◆ WHAT THE EXERCISE ASKS ◆
Find the line with "Task: Open Структура таблицы tool" in the entries below. Repeat it, every following line, and the line with "This screenshot has width=1762, height=991.", exactly and with nothing added.

◆ DATA ◆
Start of Block

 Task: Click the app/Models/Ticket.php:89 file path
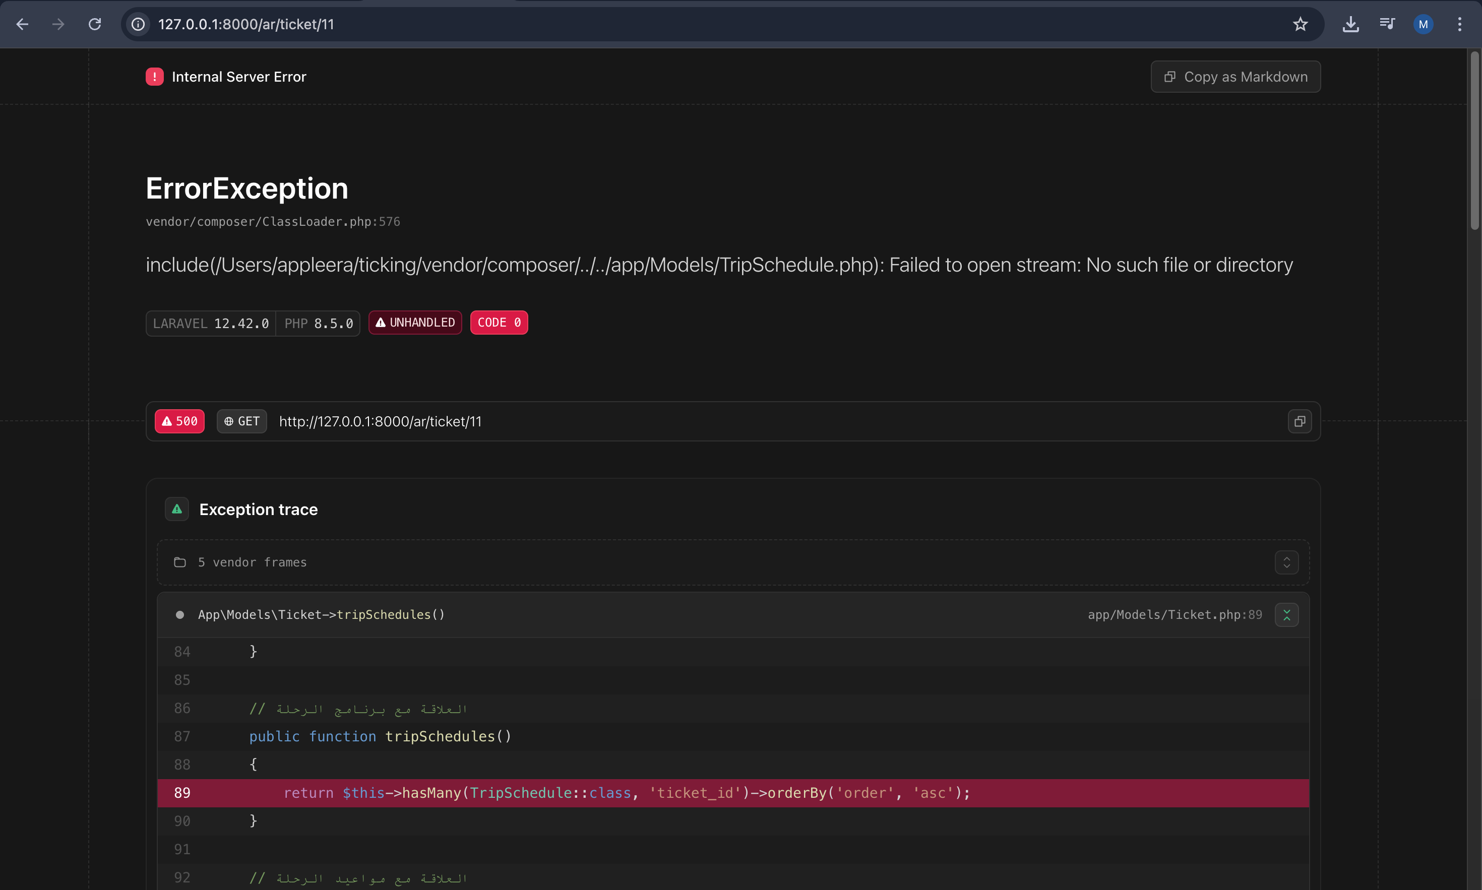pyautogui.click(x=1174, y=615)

End of Block
Start of Block

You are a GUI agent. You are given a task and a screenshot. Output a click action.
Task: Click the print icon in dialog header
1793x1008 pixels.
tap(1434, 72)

End of Block
Start of Block

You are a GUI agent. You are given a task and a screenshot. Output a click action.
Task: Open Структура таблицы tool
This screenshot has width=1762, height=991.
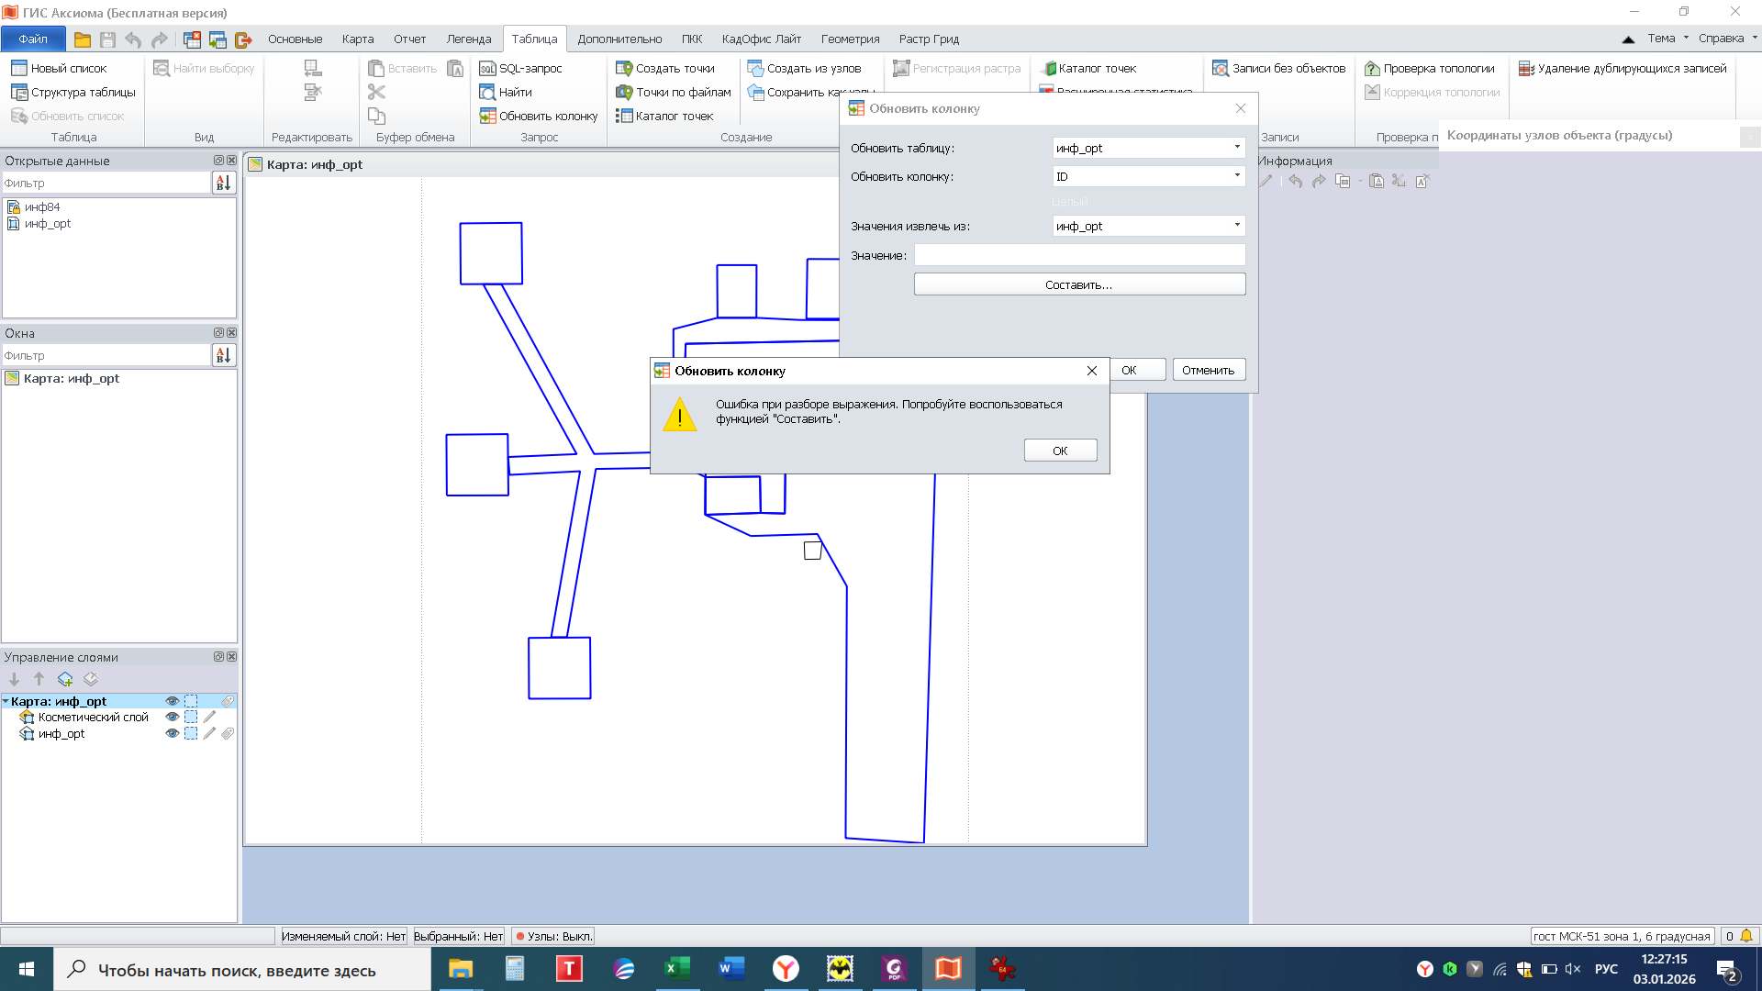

End of Block

◆ WRITTEN SOLUTION ◆
Task: Open Структура таблицы tool
This screenshot has width=1762, height=991.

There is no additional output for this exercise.